EXERCISE BRIEF ▸ Return, with both end lines included, exactly what the data below holds from the line with "The image size is (801, 379)." through the line with "Given: Tap the door unlock padlock icon", though not the pictures.

···

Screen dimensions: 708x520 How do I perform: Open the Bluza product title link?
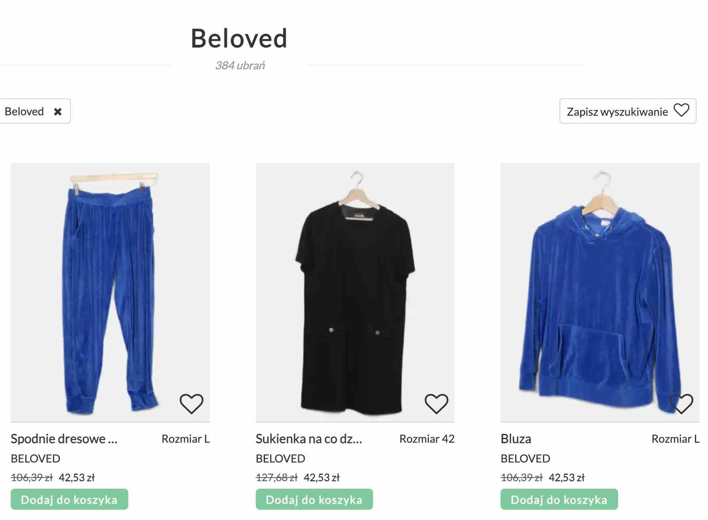click(x=516, y=439)
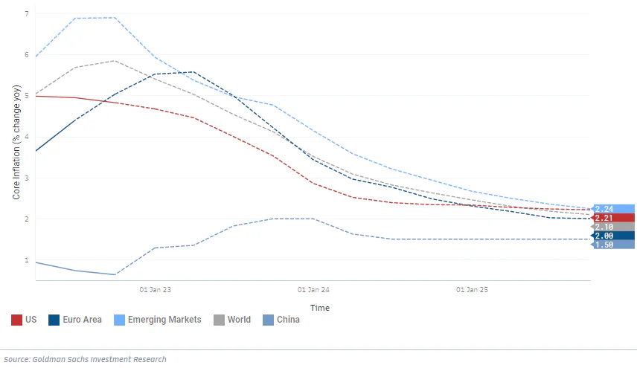
Task: Click the gray World legend swatch
Action: 219,320
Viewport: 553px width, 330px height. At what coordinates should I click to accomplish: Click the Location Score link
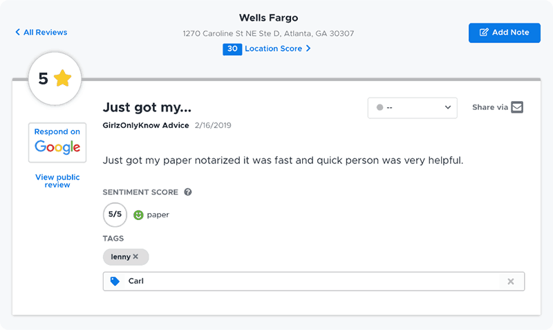[x=273, y=48]
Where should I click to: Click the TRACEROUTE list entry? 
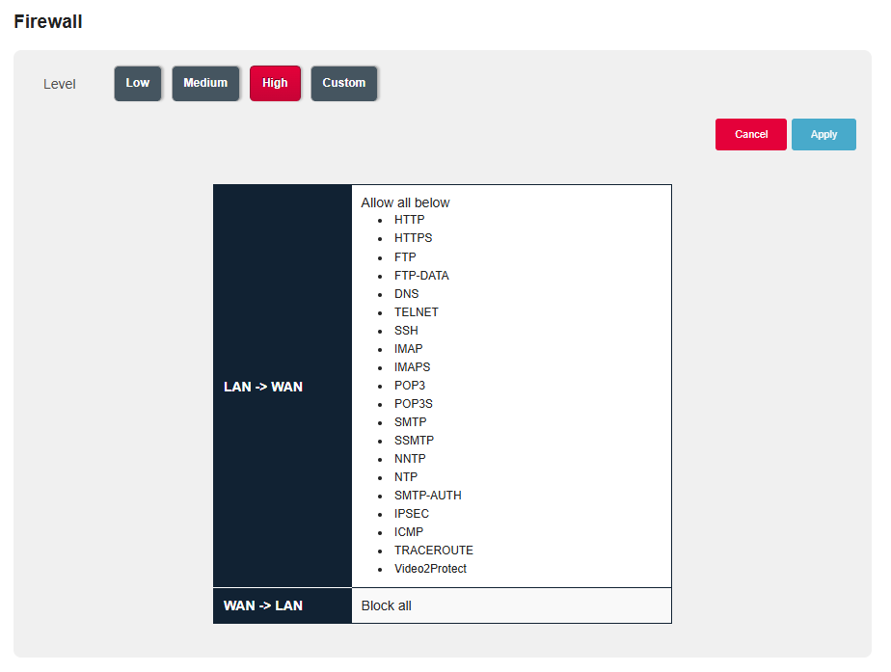(x=434, y=551)
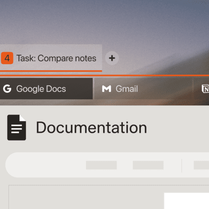Select the Task: Compare notes tab

(56, 58)
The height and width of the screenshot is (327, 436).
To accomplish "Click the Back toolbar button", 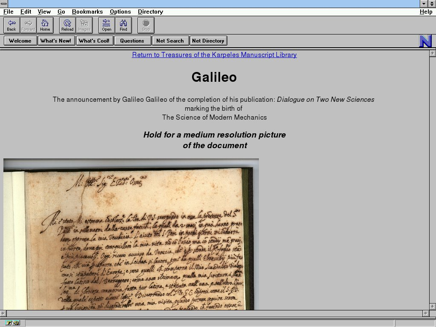I will pyautogui.click(x=11, y=25).
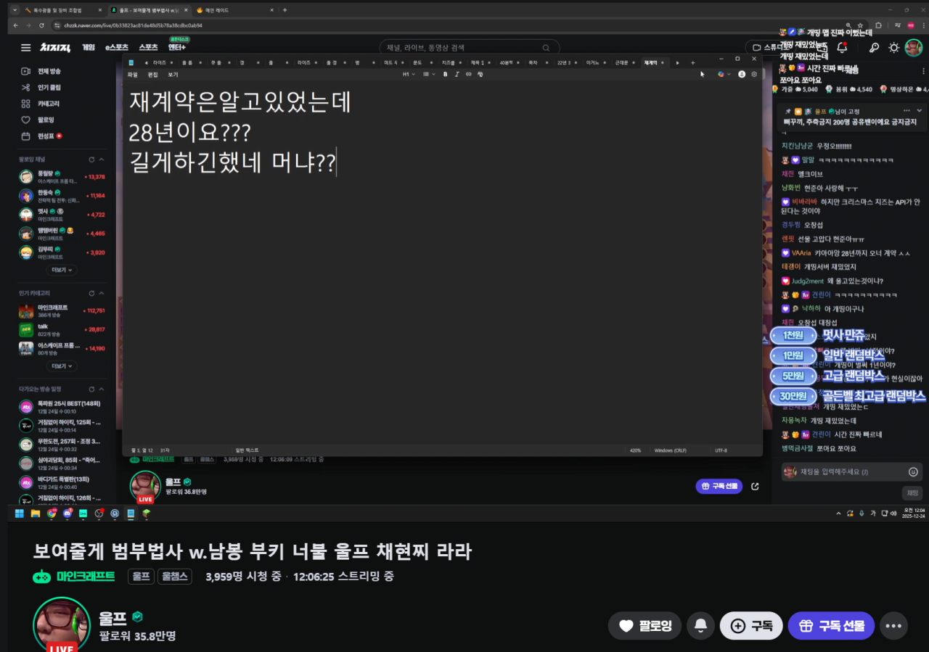Viewport: 929px width, 652px height.
Task: Click the 구독 subscribe plus button
Action: click(751, 625)
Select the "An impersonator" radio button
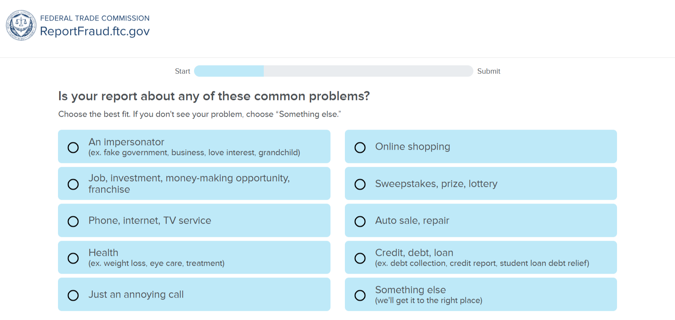The height and width of the screenshot is (320, 675). tap(73, 147)
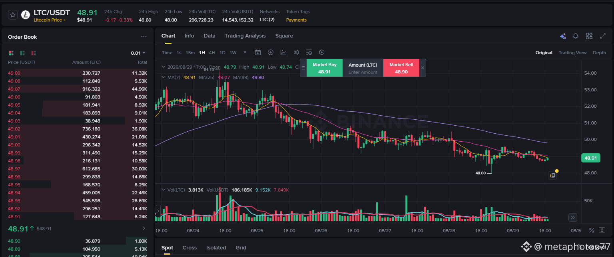This screenshot has height=257, width=614.
Task: Open the 0.01 price precision dropdown
Action: pos(138,53)
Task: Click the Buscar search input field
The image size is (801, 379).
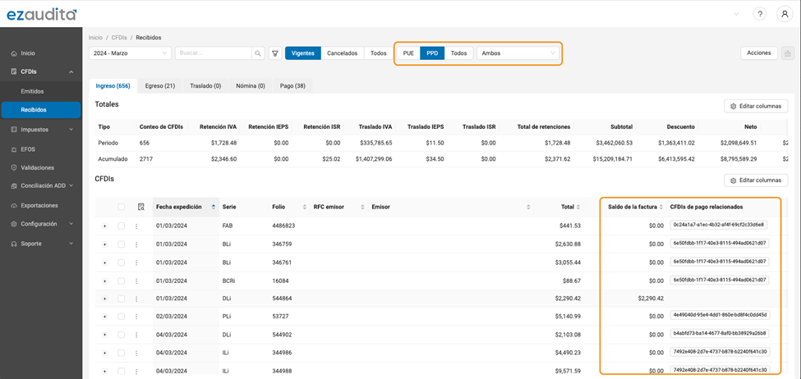Action: 214,53
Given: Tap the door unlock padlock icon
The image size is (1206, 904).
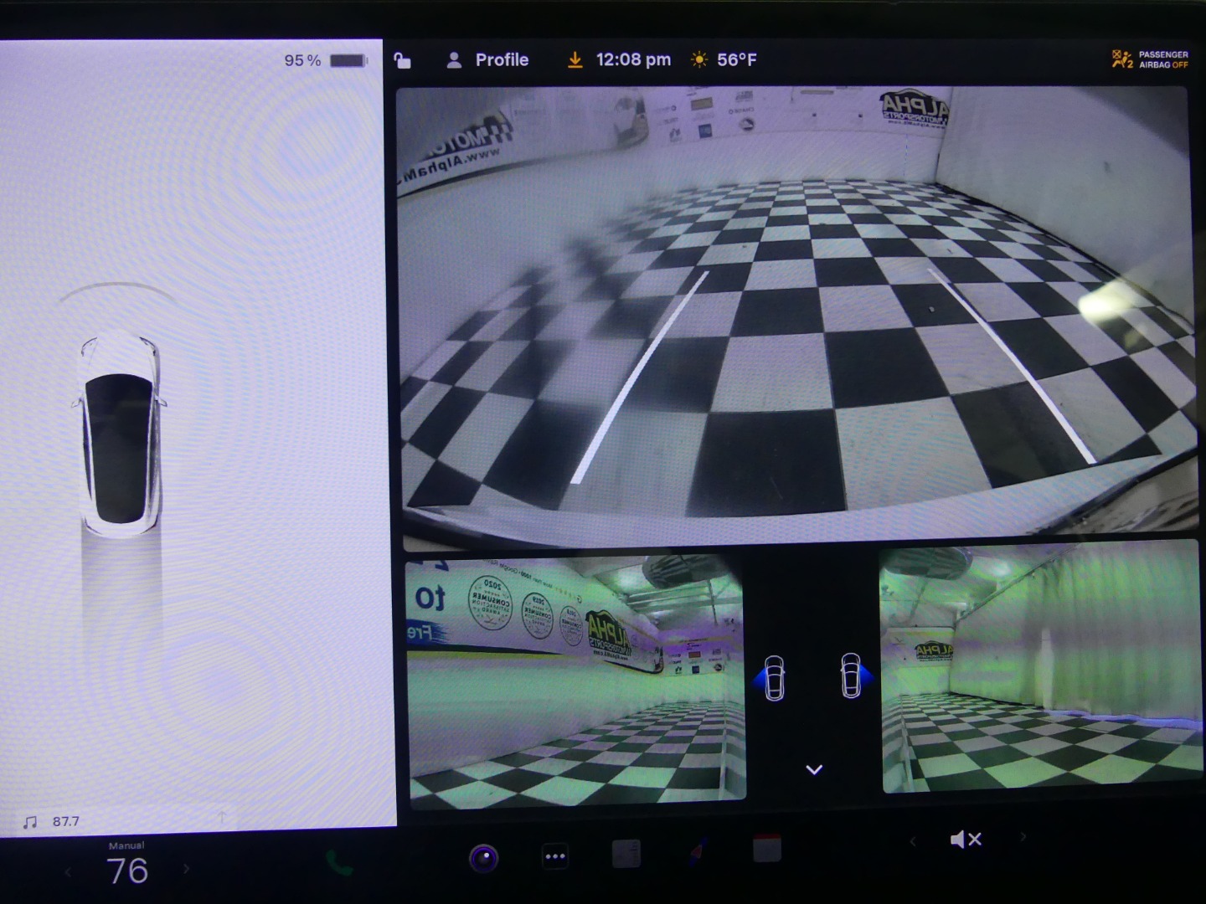Looking at the screenshot, I should pyautogui.click(x=403, y=60).
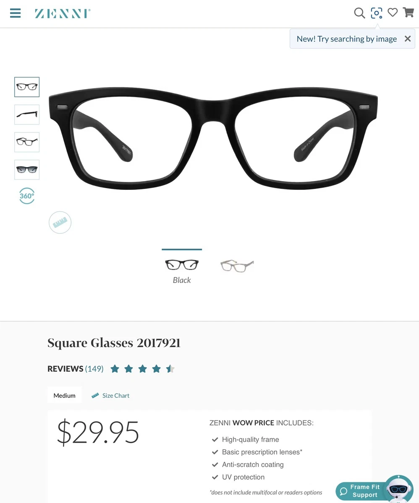
Task: Choose the Black frame color
Action: click(182, 267)
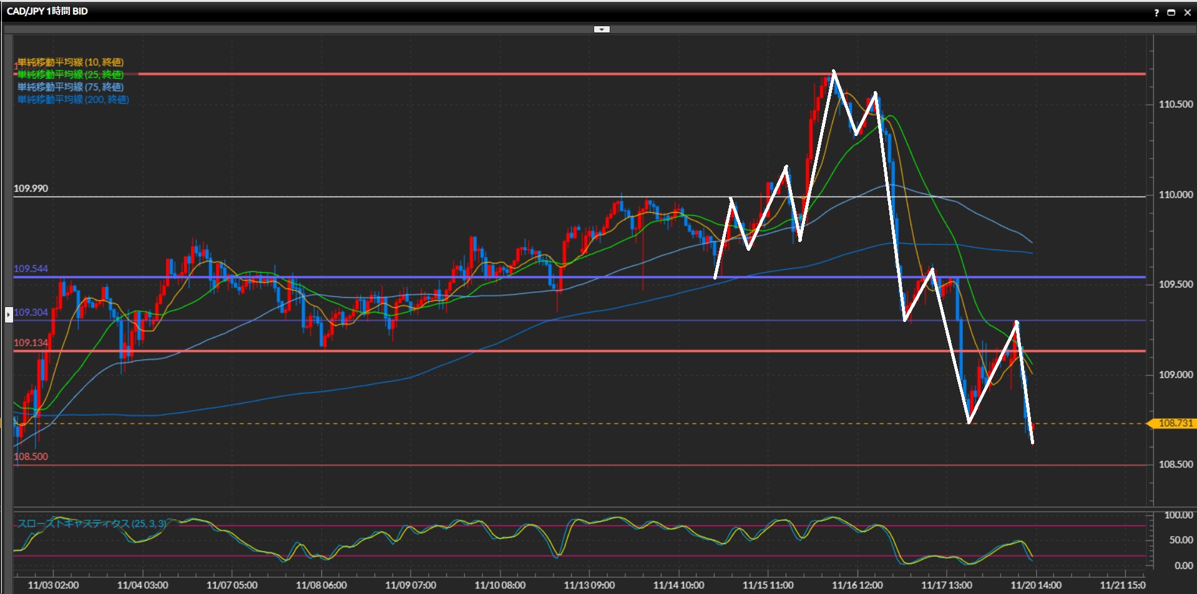Click the 110.000 price axis label
Viewport: 1197px width, 594px height.
click(x=1176, y=195)
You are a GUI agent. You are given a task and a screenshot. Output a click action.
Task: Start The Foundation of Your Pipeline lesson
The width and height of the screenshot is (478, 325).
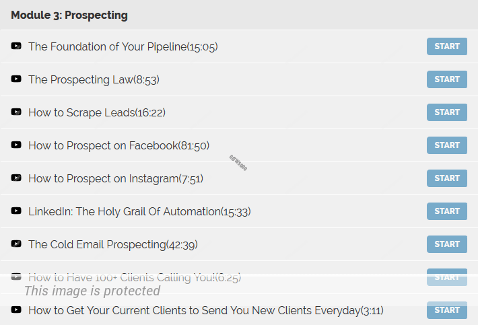tap(446, 46)
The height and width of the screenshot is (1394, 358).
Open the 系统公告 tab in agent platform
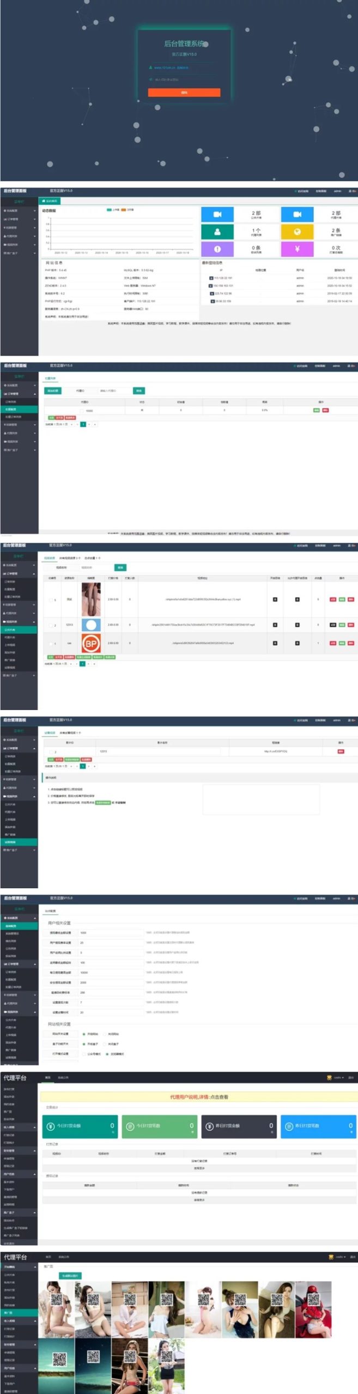coord(63,1077)
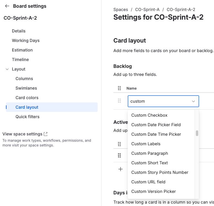Image resolution: width=214 pixels, height=206 pixels.
Task: Collapse the Layout section chevron
Action: point(7,69)
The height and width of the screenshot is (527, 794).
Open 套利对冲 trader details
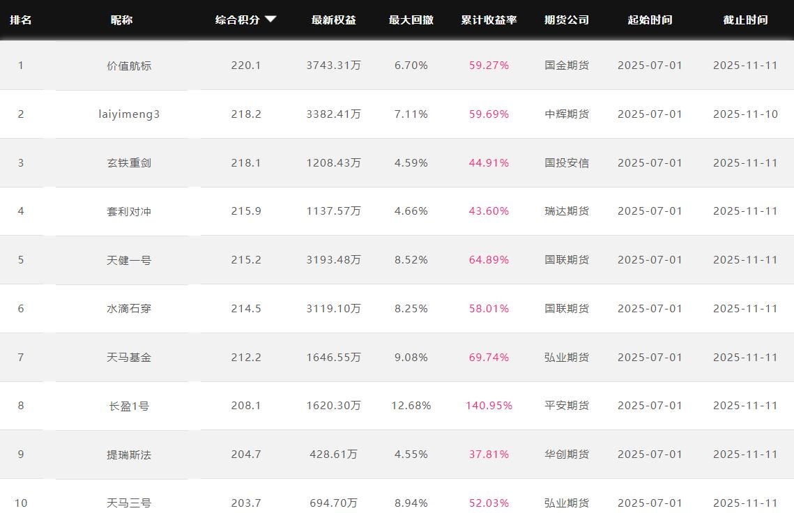tap(129, 211)
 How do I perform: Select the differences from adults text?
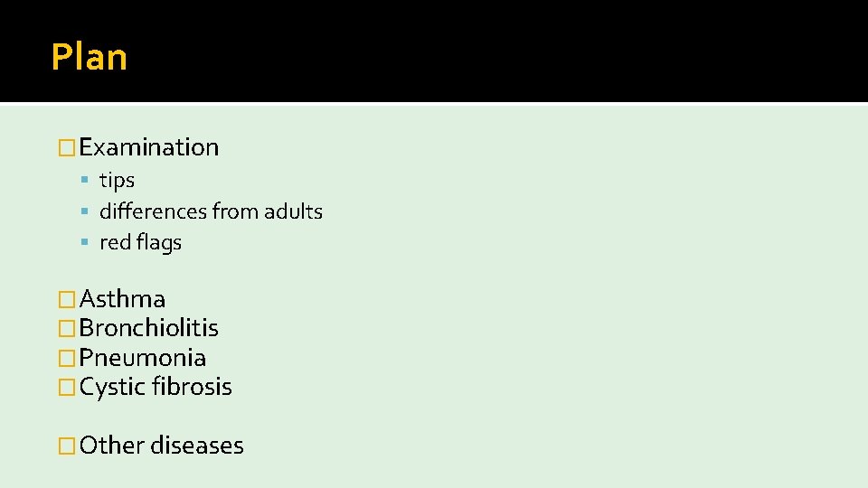coord(211,211)

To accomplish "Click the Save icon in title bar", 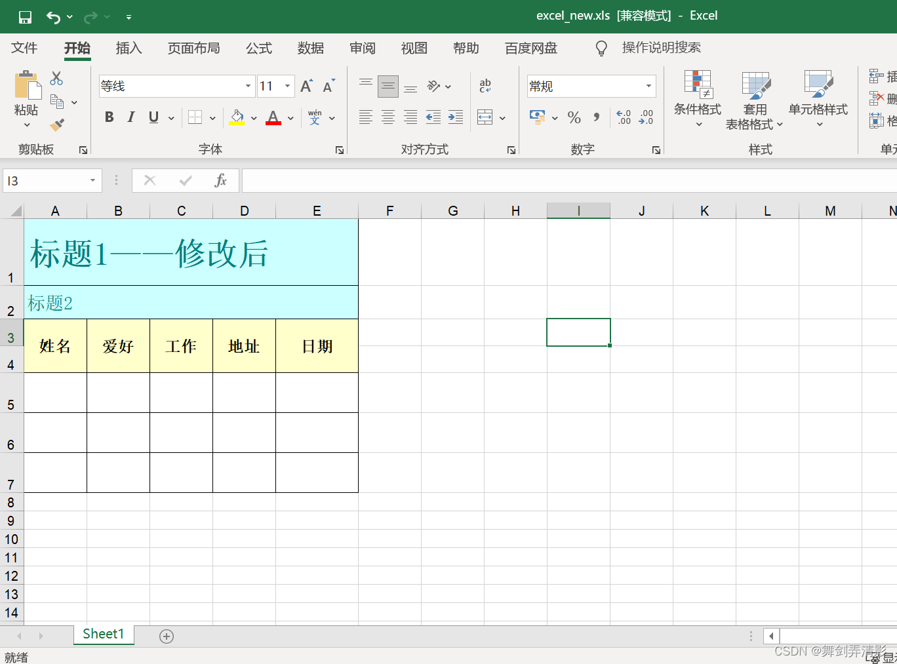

···

EXPECTED OUTPUT ▸
The image size is (801, 379).
Action: 214,53
Given: Tap the door unlock padlock icon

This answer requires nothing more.